Norway: Norges Bank leaves rate unchanged at 0.50%
June 23, 2016
At its 23 June policy meeting, Norges Bank (NB) decided to leave its key policy rate at the all-time low of 0.50%. The move was expected by markets participants. Although oil prices have climbed steadily since the last policy meeting and the labor market has seen signs of improvement, growth has remained subdued and uncertainty regarding the UK’s referendum on whether to leave the EU also warranted a wait-and-see approach by the Bank.
Norges Bank noted that global growth was moderate and that financial markets have been coping with uncertainty related to the UK’s Brexit referendum. The Bank suggested that although global oil inventories remain high, demand growth from major economies such as the U.S., China and India has been higher than expected and that demand should pick up further in 2016 and 2017.This has resulted in oil prices increasing at a faster rate than envisioned in the March Monetary Policy Report (MPR). This, combined with low interest rates in other countries, has put upward pressure on the krone, which has attached downside risks to the Bank’s inflation forecasts.
At home, the Bank noted that weak growth in the first quarter was in line with its expectations, and that inflation has thus evolved as forecast. Positive developments in the labor market however came as a surprise to NB, as registered unemployment was lower than expected. The labor market surprise and the faster-than-expected increase in oil prices likely decreased the need for another rate cut. However, risks to the economy persist. The NB also noted that house prices had increased more than expected and therefore the risk of an adjustment in housing prices also rose. The bank identified high household debt ratios as a financial imbalance and stated that a sharp decrease in income or a fall in elevated house prices could trigger financial market instability.

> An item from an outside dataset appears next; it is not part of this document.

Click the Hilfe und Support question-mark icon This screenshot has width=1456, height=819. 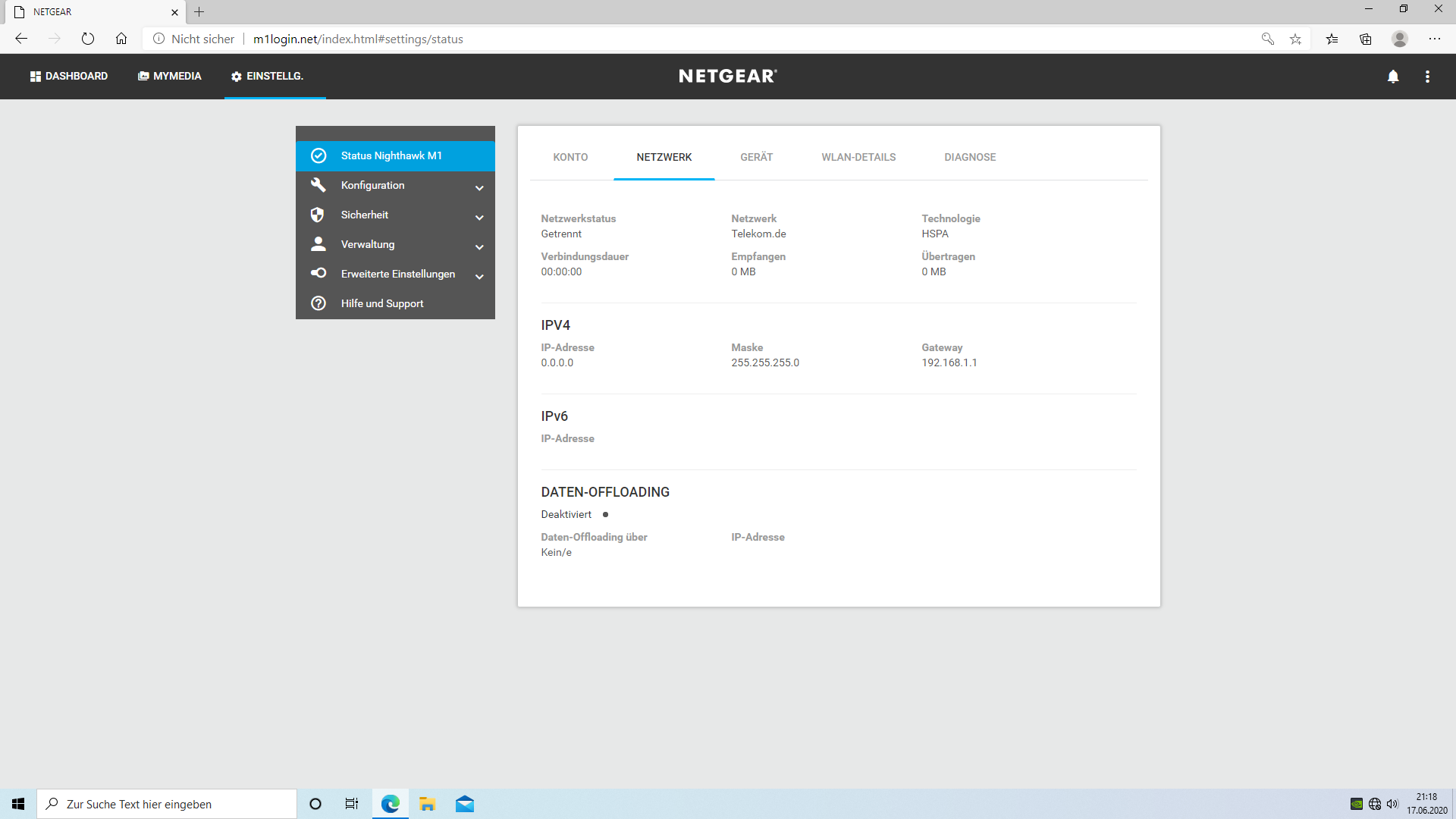tap(318, 303)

The mixed signals NB was getting from the economy actually marked an improvement over the last meeting, in which prospects for the economy appeared more pessimistic. NB has so far managed to avoid cutting rates to zero or resorting to negative rates as many of its regional peers have done, yet the Bank still foresees more monetary policy easing this year. Gaute Marius Langeland, analyst at Nordea, has stated that although the bank reaffirmed its forecast of a 25-basis-point cut before the end of the year, some market participants are beginning to doubt the Bank’s forecast:
“All uncertainty today related to the possibility for changes in the rate path and what signals this would have for the likelihood for a cut at the next meeting in September. In the rate path from March, a September cut had a "100% probability" and Norges Bank today left this unchanged. As such we continue to expect the next cut to take place in September. The market has been speculating about Norges Bank weakening its commitment to a September cut and FRA's have priced about a 50% probability.”

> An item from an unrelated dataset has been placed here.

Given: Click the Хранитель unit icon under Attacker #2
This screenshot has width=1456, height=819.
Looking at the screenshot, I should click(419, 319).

Adding to these doubts, the Bank also stressed the risk associated with low interest rates. Lower interest rates could exacerbate financial imbalances and NB stressed the need for, “proceeding with greater caution in interest rate setting and reacting somewhat less to news that changes the economic outlook,” and added that it did not dismiss the possibility of negative interest rates. The next Central Bank meeting is scheduled for 22 September.